Stored records
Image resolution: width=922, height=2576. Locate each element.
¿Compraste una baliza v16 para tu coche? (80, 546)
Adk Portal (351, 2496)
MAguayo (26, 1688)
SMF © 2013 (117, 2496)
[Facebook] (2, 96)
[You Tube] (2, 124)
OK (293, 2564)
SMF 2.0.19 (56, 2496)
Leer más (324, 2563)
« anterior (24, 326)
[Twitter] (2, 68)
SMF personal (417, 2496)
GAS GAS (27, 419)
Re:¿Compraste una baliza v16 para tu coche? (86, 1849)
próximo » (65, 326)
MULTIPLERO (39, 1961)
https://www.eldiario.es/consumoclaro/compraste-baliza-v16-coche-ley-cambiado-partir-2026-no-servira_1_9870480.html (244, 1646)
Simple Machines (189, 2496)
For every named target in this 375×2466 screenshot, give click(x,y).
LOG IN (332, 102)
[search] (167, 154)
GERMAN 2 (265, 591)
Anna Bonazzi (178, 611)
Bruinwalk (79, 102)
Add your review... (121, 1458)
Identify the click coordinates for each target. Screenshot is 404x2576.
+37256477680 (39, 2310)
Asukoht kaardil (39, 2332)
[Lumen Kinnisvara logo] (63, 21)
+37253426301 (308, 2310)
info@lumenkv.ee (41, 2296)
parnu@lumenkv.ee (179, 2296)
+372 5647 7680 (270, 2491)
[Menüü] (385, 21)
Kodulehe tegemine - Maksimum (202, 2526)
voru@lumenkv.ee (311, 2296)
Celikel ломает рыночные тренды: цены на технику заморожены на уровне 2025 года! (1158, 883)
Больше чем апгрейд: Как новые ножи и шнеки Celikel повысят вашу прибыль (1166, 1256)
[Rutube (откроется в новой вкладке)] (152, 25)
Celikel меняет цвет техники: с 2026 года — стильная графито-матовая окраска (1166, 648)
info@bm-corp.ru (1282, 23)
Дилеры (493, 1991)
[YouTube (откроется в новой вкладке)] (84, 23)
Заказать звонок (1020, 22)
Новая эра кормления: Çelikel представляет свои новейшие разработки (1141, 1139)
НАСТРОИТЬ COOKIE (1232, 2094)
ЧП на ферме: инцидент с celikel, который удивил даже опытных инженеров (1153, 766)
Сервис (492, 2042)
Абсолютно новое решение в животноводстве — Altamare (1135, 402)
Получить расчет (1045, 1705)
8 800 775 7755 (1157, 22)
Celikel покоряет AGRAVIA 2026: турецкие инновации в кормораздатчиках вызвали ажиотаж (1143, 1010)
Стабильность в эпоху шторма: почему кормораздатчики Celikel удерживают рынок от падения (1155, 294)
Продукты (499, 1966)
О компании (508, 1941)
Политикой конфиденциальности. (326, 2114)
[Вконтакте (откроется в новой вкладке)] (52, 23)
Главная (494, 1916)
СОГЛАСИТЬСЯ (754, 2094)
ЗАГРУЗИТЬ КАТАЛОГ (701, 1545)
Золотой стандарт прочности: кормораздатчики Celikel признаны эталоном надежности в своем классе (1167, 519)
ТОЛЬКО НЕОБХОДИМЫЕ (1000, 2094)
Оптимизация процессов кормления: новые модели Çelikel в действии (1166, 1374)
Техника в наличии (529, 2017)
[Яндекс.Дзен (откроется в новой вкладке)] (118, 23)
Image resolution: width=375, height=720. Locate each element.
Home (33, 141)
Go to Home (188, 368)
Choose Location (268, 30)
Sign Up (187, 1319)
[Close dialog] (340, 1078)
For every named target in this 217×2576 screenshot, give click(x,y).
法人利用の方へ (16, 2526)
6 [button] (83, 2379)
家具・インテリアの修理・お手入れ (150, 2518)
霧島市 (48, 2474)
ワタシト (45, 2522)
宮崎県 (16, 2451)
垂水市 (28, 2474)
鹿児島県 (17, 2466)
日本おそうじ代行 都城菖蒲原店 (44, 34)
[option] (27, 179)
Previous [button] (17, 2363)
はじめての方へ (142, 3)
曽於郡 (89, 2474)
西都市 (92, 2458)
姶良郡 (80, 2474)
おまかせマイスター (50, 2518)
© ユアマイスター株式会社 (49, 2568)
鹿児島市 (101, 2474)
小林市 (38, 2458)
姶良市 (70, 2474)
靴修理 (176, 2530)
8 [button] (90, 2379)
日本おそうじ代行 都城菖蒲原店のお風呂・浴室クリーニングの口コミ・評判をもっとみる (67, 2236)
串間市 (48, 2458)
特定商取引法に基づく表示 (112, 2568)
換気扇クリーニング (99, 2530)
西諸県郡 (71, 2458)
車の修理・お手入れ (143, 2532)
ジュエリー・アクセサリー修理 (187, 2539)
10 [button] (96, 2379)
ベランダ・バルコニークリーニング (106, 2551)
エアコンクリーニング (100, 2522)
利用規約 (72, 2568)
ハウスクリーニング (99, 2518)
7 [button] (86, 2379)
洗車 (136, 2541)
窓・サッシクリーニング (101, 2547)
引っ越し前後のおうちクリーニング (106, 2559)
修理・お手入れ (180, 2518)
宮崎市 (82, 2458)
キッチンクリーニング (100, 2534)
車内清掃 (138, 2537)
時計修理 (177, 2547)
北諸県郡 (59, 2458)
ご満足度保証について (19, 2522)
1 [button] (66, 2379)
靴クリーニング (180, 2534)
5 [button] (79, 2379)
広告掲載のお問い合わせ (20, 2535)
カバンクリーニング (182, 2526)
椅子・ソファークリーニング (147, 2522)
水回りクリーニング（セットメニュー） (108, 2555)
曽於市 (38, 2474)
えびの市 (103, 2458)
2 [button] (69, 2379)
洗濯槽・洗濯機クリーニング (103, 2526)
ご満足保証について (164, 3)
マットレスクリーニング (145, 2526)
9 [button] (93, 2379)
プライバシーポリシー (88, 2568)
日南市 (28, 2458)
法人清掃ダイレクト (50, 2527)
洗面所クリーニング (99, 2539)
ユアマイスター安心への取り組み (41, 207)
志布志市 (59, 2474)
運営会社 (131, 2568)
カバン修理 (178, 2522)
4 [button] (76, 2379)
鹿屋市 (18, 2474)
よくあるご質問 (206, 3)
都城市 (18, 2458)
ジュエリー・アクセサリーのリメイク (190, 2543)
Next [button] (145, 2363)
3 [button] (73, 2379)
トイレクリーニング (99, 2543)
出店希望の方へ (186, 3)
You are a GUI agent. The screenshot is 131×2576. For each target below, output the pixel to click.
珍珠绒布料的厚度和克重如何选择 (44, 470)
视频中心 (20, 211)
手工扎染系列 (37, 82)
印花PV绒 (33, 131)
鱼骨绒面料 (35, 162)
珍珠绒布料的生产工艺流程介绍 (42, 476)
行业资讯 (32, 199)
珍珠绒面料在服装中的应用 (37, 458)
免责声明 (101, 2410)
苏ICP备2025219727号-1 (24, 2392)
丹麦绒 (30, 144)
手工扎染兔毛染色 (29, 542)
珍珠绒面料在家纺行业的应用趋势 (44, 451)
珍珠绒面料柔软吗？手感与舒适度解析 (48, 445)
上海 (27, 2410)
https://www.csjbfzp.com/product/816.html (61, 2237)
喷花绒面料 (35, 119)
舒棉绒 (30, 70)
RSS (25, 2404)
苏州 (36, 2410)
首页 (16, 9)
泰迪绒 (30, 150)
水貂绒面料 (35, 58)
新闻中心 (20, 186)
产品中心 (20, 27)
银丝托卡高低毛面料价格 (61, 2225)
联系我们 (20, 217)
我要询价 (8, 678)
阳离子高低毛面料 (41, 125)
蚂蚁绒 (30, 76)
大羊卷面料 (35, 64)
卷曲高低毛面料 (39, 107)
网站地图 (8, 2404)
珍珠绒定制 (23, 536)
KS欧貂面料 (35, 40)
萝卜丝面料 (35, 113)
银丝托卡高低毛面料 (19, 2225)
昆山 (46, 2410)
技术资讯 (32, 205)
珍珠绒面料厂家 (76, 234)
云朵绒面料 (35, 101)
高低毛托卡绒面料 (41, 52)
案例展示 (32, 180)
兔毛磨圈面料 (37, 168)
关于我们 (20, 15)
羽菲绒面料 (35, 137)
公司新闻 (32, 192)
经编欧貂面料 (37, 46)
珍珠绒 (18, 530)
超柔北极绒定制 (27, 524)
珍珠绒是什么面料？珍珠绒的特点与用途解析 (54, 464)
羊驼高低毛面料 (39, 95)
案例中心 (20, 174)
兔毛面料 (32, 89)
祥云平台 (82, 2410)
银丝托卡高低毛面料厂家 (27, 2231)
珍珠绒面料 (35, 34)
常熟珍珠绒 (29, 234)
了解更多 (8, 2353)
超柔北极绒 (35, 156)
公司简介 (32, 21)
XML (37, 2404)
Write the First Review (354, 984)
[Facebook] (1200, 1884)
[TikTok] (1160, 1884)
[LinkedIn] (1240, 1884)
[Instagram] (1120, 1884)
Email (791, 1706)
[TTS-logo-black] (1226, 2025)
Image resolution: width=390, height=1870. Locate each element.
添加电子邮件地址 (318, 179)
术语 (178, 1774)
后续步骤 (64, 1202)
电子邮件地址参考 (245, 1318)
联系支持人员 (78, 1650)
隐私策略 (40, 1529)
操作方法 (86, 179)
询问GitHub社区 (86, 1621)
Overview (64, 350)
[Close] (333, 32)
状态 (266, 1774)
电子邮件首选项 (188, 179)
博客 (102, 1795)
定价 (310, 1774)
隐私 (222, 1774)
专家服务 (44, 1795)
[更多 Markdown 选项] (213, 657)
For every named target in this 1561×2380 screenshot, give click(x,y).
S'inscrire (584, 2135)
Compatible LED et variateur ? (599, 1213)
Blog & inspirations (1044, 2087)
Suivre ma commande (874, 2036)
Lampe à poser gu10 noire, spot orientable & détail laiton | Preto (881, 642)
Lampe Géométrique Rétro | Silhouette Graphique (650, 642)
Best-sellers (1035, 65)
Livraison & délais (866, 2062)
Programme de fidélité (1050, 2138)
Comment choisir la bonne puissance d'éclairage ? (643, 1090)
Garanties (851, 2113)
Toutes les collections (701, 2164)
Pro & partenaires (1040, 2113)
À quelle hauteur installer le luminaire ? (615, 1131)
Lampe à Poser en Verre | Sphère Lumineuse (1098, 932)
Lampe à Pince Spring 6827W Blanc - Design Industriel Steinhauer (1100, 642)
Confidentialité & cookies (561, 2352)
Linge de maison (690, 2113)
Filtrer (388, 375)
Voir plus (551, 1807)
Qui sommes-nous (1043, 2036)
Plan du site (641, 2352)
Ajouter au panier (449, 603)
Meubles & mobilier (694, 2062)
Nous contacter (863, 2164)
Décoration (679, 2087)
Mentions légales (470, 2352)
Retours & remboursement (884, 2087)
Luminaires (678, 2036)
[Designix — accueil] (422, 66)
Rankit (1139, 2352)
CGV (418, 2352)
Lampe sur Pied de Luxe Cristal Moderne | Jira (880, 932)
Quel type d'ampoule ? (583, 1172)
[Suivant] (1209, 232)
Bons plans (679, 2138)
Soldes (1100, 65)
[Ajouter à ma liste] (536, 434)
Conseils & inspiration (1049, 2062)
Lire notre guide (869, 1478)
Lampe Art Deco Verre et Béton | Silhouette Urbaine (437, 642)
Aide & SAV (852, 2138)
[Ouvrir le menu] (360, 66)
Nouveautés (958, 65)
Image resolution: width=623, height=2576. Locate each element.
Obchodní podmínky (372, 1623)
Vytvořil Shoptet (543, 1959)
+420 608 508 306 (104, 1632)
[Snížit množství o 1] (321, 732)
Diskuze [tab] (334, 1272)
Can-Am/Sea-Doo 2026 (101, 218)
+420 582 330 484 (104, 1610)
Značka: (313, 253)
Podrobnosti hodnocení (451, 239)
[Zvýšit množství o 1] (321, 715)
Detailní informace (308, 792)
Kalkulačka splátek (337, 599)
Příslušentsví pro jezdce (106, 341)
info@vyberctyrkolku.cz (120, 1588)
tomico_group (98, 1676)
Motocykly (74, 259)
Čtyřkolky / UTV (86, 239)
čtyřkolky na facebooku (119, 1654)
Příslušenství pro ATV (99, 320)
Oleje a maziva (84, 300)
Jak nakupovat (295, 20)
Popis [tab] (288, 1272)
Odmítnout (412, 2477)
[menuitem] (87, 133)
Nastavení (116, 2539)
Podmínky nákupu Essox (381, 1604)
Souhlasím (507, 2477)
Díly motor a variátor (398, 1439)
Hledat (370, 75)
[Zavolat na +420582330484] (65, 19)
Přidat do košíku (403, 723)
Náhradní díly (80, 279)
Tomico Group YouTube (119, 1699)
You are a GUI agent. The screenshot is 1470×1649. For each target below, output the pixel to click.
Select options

_WHAT IS NEEDED_. Scan the data above. Return every line with "below" in it.

_TASK RESPONSE_.
You are a GUI agent. The screenshot is 131×2576. For each target below, output the pixel to click.
You are a GUI agent. The screenshot is 1470×1649. For each target below, output the pixel to click.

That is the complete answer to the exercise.